In Europe, Tesla’s sales have dropped significantly by about 50% this year—down 71% in Germany, 45% in Norway, and 44% in both France and Spain.

Outside Europe, Australia reported a 66% drop in Tesla registrations in the month, while the brand's worldwide sales of cars produced in China were down 49% due to intense pressure from Chinese rivals.


Tesla loses $127 billion in one-day - Tesla's Stocks down by 55% since December - image


3. Competition from Chinese Tech sector

Chinese stocks, particularly in the tech sector, have rallied this year thanks to DeepSeek and its powerful, efficient, and cheap models. The Hang Seng Tech Index, which tracks tech companies listed in the Chinese city of Hong Kong, is up over 35% in 2025.

On Monday, Citi upgraded Chinese equities to overweight, citing the emergence of DeepSeek and Beijing’s support for the tech sector.


4. Musk’s Focus in Washington on the Department of Justice

Many investors are anxious that Elon is spending too much time in Department of Government Efficiency (DOGE) and not focusing on Tesla and X. His role has been controversial in an initiative to reduce federal agencies. His aggressive budget cuts and mass layoffs have triggered public backlash, including nationwide protests at Tesla dealerships. There are multiple tweets from investors and analysts in this regard and the #TheTeslaTakedown campaign is also adding up to the heat.

Musk has been working closely with President Donald Trump and the DOGE office as it seeks to make cuts to eliminate waste and fraud in the federal government, including by cutting spending and the federal workforce.
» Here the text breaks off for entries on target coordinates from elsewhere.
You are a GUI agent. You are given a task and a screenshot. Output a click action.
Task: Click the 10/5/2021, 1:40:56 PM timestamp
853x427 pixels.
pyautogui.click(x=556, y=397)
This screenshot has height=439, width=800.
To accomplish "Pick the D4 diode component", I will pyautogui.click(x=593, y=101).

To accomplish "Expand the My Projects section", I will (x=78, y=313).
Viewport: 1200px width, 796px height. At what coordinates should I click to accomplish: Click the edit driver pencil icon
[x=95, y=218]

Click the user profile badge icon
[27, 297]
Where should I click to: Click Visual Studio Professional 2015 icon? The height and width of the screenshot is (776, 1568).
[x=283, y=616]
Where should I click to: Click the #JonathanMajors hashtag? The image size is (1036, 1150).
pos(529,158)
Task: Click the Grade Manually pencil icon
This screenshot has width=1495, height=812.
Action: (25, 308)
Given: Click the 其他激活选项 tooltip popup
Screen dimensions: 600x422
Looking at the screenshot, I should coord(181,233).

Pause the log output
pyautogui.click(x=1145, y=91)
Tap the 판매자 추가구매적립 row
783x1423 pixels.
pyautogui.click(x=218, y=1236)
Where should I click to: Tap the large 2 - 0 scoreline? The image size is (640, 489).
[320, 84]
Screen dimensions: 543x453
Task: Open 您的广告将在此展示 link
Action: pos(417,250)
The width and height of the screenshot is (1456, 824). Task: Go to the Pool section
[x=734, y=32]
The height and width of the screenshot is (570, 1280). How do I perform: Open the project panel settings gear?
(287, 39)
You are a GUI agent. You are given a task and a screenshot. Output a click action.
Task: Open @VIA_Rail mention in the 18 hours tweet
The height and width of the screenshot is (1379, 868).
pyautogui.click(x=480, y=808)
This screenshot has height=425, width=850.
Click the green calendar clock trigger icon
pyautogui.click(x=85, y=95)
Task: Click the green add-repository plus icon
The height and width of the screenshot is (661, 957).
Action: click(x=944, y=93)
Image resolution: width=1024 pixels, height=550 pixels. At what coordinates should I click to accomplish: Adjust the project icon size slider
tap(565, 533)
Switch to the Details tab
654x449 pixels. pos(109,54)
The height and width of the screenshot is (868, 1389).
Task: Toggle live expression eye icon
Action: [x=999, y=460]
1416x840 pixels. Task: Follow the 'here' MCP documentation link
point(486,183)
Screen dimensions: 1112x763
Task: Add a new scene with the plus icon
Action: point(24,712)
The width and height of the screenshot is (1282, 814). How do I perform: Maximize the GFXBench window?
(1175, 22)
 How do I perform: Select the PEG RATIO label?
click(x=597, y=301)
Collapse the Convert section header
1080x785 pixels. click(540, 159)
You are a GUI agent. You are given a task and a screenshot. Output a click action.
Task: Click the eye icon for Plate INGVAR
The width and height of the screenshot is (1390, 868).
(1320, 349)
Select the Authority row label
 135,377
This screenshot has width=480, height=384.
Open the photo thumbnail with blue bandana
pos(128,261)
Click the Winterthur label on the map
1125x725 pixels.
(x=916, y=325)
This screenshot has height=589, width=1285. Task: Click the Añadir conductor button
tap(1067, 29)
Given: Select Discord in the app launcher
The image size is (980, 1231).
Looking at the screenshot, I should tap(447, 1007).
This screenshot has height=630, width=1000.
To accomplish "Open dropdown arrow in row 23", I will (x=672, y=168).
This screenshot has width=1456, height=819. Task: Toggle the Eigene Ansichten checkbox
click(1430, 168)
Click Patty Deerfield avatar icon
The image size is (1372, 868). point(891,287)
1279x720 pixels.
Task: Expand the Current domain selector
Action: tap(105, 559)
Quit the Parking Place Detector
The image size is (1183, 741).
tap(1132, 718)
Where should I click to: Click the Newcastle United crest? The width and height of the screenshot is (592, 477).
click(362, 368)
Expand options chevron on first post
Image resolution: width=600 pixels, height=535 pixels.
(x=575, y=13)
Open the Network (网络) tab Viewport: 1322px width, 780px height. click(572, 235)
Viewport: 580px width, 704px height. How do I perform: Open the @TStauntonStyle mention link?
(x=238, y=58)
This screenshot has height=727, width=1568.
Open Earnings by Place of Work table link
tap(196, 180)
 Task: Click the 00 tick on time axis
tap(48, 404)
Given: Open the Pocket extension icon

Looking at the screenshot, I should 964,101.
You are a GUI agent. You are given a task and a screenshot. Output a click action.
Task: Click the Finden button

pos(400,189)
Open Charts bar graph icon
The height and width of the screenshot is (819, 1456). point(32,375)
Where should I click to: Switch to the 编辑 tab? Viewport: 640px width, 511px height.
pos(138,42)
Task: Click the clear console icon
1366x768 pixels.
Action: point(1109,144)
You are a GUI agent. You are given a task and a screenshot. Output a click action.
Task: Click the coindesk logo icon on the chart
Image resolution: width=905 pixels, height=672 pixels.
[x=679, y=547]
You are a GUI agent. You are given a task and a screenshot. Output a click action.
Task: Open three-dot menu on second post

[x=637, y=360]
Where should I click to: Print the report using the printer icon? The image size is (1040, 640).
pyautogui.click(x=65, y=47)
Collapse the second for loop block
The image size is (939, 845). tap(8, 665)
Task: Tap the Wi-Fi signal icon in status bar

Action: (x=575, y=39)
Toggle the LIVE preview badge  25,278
Musk said in an interview with Fox Business that aired Monday that it hadn't been easy to manoeuvre leading his companies, including Tesla and SpaceX, while also working on government efficiency efforts.


5. X outrage and Elon’s controversial statements.

X, formerly known as Twitter, had very rough Monday, users were reporting multiple outages throughout the day – and Elon Musk later claiming they were down to a "massive cyberattack".

The first spike in reported problems on Downdetector happened at 10am ET on Monday March 10, with X users in both the US and UK unable to get their usual fix of memes and outrage in the app or website.

During an interview with Fox Business, Musk elaborated further, stating that the attack appeared to originate from IP addresses linkeda to the Ukraine region. Furthermore, he added, “But there was a massive cyber-attack to try and bring down the X system with [Internet Protocol] addresses originating in the Ukraine area.”